I was frankly surprised and flabbergasted the modified bacteria held onto their plasmids for 8 weeks such that they could even be detected via their plasmid-borne antibiotic resistance. When I have E. coli carrying plasmids for me (full of yeast genes, only bacterial gene is the antibiotic resistance), if I take them out of antibiotic selective pressure for a few hours almost all of them lose their plasmids due to it being easy to lose but hard to gain and due to those with the plasmids making more protein and thus growing slower. Course my lab E coli on rich broth have a generation time of 20 minutes while these guys in soil could've had a generation time of days. And the ability to unblock the clogged metabolic pathway caused by the chromosomal deletion could've been a selective advantage to holding onto the plasmid - a deleted gene is not something you evolve a workaround for in the timeframe of any experiment short of Lenski's.
Reasons I would not be terribly worried about this sort of thing:
The inserted gene (pyruvate decarboxylase) is not a rare gene in the eubacterial lineage, and bacteria are throwing genes back and forth horizontally over evolutionary time all the time. The bacteria fall in population quite rapidly to fairly normal levels. The faster growth of the modded bacteria is only observed in pure culture where their lack of acifification more than makes up for their lesser ability to make biomass.

- INFORMATION -
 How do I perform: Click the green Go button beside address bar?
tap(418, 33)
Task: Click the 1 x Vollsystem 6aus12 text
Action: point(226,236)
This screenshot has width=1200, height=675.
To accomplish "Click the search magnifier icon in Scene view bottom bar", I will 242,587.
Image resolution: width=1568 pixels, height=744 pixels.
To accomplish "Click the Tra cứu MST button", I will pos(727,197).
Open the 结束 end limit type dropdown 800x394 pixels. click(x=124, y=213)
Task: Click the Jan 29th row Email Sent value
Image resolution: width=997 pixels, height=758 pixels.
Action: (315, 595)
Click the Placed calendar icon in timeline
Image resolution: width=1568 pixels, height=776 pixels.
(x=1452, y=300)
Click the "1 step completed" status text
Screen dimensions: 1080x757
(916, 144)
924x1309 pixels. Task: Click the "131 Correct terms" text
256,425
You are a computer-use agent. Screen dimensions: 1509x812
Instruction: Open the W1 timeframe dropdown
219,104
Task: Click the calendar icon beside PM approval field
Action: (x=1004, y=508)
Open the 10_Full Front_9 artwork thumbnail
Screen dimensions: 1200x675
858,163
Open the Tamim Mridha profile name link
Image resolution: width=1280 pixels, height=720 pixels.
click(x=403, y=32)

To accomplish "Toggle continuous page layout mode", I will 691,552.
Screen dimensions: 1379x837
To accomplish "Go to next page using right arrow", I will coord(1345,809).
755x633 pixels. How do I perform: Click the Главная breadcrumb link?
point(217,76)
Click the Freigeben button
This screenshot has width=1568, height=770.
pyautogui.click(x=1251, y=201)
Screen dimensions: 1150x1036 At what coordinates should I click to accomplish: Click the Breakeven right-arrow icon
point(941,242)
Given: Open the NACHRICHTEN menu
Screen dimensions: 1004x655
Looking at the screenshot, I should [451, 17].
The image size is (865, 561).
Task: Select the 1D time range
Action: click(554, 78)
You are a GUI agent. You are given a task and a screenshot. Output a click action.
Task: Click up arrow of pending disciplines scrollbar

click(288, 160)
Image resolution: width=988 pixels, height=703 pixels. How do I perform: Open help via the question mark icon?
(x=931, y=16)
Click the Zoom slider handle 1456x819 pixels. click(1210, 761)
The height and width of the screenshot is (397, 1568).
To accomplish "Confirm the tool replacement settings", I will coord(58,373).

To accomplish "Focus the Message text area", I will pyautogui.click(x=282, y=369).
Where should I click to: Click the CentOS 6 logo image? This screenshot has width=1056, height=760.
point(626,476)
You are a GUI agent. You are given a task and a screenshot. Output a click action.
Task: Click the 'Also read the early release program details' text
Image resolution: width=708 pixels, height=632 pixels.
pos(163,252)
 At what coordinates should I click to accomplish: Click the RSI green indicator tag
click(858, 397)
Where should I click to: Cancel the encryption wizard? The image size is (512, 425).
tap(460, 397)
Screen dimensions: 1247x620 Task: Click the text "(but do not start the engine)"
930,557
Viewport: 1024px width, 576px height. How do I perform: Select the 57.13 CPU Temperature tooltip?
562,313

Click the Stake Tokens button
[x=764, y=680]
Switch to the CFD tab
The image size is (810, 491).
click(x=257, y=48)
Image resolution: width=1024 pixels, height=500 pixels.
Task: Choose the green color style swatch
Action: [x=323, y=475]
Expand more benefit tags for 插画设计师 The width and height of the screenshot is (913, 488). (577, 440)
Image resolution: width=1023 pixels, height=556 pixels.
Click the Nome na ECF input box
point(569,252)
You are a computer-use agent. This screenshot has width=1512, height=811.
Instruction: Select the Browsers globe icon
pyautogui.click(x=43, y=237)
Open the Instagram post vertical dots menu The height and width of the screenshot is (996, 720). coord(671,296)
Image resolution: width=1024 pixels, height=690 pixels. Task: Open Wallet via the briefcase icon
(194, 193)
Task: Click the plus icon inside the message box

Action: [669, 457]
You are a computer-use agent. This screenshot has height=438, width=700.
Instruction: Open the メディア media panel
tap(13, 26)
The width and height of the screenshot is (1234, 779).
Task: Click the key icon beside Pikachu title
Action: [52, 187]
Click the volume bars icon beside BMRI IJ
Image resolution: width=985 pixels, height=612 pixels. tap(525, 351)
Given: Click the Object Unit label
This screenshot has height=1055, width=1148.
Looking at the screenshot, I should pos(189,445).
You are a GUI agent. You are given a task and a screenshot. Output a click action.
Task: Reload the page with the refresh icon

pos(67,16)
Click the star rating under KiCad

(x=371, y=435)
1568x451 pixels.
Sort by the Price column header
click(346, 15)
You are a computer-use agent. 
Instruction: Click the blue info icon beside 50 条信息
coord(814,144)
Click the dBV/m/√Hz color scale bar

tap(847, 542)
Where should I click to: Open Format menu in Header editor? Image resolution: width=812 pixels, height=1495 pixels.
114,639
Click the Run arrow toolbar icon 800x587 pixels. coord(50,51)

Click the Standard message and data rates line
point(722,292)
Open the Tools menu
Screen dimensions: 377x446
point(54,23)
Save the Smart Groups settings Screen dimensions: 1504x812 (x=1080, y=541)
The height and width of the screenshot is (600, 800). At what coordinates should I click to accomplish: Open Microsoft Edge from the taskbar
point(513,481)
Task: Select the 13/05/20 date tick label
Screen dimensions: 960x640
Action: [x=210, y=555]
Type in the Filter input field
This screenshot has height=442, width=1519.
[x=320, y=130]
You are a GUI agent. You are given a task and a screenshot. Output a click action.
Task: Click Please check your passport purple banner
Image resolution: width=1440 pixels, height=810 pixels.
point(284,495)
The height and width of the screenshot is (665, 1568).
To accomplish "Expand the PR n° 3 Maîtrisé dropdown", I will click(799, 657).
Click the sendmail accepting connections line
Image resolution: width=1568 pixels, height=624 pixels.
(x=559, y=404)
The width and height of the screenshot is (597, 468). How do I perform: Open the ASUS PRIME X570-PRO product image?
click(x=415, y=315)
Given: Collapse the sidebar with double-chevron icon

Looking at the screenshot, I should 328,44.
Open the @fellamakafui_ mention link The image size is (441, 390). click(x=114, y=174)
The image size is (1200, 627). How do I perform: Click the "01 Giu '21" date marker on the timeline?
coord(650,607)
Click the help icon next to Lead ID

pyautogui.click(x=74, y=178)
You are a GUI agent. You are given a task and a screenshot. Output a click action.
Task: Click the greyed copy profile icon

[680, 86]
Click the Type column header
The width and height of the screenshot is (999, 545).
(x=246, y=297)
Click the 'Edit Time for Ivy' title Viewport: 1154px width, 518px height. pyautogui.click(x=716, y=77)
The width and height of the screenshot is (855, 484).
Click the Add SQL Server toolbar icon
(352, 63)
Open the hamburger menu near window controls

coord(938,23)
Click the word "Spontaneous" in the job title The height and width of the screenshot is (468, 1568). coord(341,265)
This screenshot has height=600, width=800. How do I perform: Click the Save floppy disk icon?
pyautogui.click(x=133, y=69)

- TASKS -
(1) In the passage on engineered soil bacteria, how long did the modified bacteria hold onto their plasmids?
(2) Rewrite everything from "Reasons I would" down to "to make biomass." in the passage on engineered soil bacteria, substituting "alcohol dehydrogenase" for "pyruvate decarboxylase".
(3) Proceed with the passage on engineered soil bacteria, picking up right after its final sentence.
None of the lines above play any part here.

- OUTPUTS IN ORDER -
(1) For 8 weeks.

(2)
Reasons I would not be terribly worried about this sort of thing:
The inserted gene (alcohol dehydrogenase) is not a rare gene in the eubacterial lineage, and bacteria are throwing genes back and forth horizontally over evolutionary time all the time. The bacteria fall in population quite rapidly to fairly normal levels. The faster growth of the modded bacteria is only observed in pure culture where their lack of acifification more than makes up for their lesser ability to make biomass.

(3)
My conclusion: they were right to test it and the dregs from this biofuel production process, full of this bacteria, would make a terrible soil amendment that would screw up your garden/farm's soil ecology for weeks at least. I'm not terribly surprised; I helped run the university community garden for years and its incredible how long it can take to get the bacterial balance back in the compost bin after someone thoughtlessly throws meat into the pile. Makes a good point about actually testing your genetically modified organisms in their ecological reactions with microbes, plants, and animals they are likely to interact with in the field. These systems are hella complicated and effects can compound up and down the food chain in ways you don't expect.